*** Data to process ***

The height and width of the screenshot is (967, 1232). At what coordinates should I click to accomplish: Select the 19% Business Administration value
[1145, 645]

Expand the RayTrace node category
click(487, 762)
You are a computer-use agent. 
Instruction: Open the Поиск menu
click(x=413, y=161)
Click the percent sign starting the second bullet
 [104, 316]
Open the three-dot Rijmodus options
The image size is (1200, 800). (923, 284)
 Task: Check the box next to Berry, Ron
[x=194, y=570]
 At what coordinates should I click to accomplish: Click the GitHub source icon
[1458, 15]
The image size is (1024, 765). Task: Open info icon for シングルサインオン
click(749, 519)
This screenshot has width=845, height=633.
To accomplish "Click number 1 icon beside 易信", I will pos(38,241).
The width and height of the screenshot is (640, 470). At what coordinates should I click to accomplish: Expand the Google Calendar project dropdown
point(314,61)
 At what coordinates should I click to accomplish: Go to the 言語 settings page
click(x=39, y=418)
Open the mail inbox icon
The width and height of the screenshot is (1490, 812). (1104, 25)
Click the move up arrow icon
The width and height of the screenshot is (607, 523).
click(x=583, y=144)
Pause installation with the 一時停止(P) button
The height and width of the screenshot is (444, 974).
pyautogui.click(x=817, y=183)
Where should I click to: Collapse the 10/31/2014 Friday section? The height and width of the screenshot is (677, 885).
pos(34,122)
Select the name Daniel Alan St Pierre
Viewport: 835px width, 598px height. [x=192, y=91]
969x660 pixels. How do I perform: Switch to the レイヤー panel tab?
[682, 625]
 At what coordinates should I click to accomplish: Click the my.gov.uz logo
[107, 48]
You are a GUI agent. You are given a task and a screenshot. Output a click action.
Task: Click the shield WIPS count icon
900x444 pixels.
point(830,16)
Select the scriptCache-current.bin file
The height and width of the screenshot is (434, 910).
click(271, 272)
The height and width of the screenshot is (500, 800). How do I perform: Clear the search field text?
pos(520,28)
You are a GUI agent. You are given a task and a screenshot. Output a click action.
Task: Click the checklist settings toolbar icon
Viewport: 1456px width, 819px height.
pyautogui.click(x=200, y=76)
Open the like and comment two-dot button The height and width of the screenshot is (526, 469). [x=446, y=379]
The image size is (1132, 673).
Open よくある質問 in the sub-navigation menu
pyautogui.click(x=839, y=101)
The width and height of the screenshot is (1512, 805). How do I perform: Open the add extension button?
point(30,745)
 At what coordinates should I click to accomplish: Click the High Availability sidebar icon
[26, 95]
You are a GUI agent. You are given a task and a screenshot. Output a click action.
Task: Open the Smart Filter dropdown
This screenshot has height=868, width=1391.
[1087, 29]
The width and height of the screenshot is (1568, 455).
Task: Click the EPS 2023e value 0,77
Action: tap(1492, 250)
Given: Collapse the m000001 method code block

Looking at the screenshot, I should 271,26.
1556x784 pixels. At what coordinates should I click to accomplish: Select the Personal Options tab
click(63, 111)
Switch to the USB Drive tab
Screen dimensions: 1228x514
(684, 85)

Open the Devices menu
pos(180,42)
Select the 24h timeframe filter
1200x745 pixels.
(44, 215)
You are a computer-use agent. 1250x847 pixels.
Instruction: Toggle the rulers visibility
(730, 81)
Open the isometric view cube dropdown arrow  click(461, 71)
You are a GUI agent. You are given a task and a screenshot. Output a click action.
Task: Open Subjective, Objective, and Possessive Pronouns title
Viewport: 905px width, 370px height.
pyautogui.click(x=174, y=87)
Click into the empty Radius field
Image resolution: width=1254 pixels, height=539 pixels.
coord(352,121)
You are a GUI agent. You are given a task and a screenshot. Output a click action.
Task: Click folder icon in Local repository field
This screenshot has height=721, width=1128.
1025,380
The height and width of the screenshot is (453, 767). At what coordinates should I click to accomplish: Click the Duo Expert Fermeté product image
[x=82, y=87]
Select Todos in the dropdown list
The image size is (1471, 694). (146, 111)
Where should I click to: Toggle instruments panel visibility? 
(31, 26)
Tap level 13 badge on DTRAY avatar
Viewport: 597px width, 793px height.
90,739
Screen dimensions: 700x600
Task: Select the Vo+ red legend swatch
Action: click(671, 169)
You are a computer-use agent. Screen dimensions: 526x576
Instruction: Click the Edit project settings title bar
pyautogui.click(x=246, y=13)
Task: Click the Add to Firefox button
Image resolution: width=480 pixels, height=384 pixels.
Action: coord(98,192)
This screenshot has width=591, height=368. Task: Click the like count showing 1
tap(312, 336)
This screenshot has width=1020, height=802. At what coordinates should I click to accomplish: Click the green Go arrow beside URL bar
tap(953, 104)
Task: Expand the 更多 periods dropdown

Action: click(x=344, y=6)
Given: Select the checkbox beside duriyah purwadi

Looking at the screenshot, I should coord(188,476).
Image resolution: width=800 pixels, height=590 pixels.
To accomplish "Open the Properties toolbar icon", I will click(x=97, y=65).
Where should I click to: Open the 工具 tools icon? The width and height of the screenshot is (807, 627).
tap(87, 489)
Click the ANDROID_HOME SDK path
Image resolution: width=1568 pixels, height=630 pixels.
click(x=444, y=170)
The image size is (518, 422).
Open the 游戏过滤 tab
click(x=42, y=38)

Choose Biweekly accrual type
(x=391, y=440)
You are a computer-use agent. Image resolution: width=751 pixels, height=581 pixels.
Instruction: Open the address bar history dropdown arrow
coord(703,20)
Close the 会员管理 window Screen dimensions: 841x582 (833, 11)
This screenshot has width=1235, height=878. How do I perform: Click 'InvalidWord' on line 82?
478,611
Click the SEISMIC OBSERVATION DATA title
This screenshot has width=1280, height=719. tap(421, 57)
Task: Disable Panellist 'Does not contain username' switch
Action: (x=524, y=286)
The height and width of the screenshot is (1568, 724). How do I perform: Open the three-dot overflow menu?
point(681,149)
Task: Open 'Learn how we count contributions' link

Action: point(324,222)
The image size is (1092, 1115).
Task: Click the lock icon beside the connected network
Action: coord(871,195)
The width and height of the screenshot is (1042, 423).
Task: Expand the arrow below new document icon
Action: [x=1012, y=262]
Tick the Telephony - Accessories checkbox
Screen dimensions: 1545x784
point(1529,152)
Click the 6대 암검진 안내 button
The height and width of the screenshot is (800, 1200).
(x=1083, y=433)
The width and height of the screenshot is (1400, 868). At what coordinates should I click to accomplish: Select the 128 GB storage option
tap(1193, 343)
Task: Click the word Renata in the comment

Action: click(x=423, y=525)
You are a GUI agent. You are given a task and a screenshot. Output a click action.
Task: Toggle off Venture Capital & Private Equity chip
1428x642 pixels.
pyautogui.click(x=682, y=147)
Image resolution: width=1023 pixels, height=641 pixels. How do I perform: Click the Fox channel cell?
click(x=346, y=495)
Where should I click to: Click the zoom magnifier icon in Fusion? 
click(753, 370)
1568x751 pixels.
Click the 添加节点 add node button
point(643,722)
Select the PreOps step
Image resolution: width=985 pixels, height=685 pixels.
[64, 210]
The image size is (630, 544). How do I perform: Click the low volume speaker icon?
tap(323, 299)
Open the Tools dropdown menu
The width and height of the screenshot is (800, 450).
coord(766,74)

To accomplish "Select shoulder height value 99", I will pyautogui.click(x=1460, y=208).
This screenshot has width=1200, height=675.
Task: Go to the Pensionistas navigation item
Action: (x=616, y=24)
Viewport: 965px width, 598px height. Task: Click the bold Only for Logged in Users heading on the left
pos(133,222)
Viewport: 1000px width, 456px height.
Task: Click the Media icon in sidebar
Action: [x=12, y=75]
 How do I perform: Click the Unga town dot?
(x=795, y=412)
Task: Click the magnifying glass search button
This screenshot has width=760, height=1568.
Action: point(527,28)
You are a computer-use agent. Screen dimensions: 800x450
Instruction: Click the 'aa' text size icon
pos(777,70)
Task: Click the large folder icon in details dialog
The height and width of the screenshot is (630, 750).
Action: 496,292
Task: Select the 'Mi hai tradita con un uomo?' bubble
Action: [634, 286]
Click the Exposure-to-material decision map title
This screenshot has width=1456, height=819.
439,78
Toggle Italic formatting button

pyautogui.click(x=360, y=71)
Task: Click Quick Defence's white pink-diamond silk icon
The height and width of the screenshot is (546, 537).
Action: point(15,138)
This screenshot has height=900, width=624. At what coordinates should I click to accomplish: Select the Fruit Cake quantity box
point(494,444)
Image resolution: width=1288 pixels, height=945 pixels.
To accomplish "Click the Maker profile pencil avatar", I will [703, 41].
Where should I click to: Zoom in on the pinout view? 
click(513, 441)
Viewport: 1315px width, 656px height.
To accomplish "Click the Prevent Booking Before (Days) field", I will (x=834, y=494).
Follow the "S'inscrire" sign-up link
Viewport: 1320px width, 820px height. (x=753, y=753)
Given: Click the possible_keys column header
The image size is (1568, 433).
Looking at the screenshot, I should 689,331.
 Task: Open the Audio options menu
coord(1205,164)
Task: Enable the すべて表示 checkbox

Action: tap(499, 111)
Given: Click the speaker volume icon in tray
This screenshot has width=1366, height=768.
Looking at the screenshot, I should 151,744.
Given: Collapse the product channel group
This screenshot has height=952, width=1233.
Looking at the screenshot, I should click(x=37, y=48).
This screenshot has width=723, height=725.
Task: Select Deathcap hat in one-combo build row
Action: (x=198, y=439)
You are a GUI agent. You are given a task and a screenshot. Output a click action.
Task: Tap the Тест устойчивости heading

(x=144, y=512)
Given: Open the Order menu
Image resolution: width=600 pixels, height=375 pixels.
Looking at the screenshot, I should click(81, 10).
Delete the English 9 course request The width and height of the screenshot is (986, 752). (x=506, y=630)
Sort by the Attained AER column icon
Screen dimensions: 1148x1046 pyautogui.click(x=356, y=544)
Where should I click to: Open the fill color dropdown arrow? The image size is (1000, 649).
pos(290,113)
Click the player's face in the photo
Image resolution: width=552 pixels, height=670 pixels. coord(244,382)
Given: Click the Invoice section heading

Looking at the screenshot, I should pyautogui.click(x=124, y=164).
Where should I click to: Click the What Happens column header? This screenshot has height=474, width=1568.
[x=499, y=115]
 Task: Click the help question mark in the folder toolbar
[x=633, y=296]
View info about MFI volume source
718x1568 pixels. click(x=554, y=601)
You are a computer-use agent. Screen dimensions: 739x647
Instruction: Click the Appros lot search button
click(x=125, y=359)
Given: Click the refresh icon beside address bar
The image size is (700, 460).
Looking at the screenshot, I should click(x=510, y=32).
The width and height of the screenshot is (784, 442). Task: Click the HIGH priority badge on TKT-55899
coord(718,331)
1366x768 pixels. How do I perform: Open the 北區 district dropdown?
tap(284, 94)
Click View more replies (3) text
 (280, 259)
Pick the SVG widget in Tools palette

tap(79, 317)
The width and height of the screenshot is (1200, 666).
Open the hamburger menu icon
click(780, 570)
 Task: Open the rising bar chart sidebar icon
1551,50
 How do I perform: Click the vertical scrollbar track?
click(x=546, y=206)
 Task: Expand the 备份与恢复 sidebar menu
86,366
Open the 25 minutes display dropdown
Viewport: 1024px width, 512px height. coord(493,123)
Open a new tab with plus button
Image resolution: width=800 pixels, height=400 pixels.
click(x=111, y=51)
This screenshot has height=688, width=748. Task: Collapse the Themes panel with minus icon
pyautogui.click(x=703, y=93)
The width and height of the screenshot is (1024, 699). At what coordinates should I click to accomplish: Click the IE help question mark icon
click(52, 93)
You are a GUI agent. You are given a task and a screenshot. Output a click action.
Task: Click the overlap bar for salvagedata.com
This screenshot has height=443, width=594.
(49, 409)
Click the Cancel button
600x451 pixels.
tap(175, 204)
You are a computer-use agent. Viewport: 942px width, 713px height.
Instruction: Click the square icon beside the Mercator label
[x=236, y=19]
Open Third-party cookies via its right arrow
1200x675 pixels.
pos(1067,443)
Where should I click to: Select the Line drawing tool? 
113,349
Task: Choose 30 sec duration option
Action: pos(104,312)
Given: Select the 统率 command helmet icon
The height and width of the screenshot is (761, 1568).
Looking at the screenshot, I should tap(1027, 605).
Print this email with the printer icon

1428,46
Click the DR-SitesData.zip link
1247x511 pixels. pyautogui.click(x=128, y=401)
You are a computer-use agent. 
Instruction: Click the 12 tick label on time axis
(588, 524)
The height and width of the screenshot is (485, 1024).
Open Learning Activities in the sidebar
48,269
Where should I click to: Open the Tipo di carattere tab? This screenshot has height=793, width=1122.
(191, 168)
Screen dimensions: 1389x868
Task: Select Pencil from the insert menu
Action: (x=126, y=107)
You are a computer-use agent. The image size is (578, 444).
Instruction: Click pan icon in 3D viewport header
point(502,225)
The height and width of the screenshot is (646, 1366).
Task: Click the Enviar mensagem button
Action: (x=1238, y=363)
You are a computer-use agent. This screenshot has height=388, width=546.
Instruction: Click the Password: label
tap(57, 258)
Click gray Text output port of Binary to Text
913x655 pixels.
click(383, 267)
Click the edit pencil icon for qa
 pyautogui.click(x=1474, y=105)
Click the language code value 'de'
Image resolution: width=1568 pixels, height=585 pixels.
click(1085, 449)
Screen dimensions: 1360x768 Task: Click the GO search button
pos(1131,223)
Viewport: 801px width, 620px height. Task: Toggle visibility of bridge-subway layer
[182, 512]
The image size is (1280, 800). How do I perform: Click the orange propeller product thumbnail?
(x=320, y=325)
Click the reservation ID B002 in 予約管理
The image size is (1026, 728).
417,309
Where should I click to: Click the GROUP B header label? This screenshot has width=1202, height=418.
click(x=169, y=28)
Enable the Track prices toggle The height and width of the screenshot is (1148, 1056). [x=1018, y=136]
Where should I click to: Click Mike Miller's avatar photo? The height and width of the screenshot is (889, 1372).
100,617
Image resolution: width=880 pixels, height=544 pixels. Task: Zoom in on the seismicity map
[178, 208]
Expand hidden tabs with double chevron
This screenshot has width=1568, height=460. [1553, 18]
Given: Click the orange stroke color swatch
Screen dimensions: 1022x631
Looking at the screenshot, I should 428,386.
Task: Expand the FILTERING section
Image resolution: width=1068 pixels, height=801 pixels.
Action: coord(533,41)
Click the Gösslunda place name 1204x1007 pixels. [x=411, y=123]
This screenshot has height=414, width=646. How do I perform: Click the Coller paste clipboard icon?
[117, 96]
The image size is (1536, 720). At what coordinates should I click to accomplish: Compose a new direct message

*** End of Data to process ***

Problem
Beginning at the line with "Image resolution: width=1023" and stopping after the line with "Select the PreOps step", please write out every line of the data above exactly and nothing else.

Expected answer
Image resolution: width=1023 pixels, height=641 pixels. How do I perform: Click the Fox channel cell?
click(x=346, y=495)
Where should I click to: Click the zoom magnifier icon in Fusion? 
click(753, 370)
1568x751 pixels.
Click the 添加节点 add node button
point(643,722)
Select the PreOps step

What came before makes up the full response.